By Susann Witt-Stahl
February 18: He was a journalist, poet and anti-fascist activist. The bloody war in the Donbass also made Vsevolod “Seva” Petrovsky a soldier. I first met Seva in April 2014 in Donetsk, shortly after the founding of the People’s Republics and the outbreak of heavy fighting in Slavyansk. We talked about the threatening advance of the militant nationalists and their violent excesses. Seva helped me with his contacts; we worked together.
![]() |
| Vsevolod ‘Seva’ Petrovsky. Photo by Alexey Markov |
He struck me as a very sensitive and tender person. Anyone who knew him can well imagine that verses like these came from him: “You should be planted in a field of poppies / in a turbulent field of fire. / They are exceptionally quick to germinate / down. / Kiss / red on red. With iron cutting edge / drive a sharp blade on the lips / and they shall flow with hot juices / red on red.”

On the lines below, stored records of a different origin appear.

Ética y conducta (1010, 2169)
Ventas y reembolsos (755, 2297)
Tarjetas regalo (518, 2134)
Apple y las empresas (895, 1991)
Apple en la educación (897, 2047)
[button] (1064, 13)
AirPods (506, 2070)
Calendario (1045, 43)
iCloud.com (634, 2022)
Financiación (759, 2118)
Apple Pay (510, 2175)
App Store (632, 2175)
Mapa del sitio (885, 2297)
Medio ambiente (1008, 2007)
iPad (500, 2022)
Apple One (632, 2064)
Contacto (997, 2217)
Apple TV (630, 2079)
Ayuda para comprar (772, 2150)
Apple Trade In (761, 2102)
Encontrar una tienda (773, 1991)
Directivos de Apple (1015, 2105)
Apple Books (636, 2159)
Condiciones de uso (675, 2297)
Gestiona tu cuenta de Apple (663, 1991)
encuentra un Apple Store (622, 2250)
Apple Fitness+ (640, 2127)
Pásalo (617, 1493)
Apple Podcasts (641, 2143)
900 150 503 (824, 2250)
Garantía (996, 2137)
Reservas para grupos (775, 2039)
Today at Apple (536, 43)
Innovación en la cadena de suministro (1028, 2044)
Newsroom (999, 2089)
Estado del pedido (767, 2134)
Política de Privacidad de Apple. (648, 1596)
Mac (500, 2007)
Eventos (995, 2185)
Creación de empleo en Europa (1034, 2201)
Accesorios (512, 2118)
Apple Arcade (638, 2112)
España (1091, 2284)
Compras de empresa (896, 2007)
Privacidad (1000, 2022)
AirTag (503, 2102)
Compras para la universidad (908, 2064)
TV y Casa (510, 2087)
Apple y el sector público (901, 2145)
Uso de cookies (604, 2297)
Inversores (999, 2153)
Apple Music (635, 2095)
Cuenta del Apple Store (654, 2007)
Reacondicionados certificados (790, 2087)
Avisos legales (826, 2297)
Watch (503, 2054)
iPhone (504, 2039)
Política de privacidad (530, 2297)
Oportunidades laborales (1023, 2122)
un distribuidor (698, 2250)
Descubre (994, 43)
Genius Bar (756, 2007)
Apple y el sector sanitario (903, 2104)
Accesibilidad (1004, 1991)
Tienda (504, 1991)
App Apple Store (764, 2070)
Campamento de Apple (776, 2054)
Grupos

Seva was a communist, a descendant of the October revolutionary Grigori Petrovsky, well known in the region; and for a time a coordinator of the Marxist organization Borotba. He fought as “one of the best left journalists of Ukraine,” says the Internet magazine LIVA , for which Seva wrote — first against corruption under Yanukovych, and since the coup in Kiev against the new chauvinist rulers.
For the defense of proletarian internationalism and the working class in the Donbass, Seva finally joined the Communist division of the Ghost Brigade, one of the battalions of the Lugansk People’s Republic. On the night of February 8, he was near the village Komissarowka, searching for the wounded. He came under heavy fire from Ukrainian artillery. It was “over very quickly”; a piece of shrapnel hit Seva in the heart, report his comrades. He was only 29 years old.
![]() |
| Monument of Bolshevik Grigori Petrovsky |
“I cannot express my pain,” says Eugene Wallenberg, his friend and commander of the political department of his company, expressing what many who knew Seva feel. “Rest in peace, my brother and comrade. Forgive me that I could not protect you.”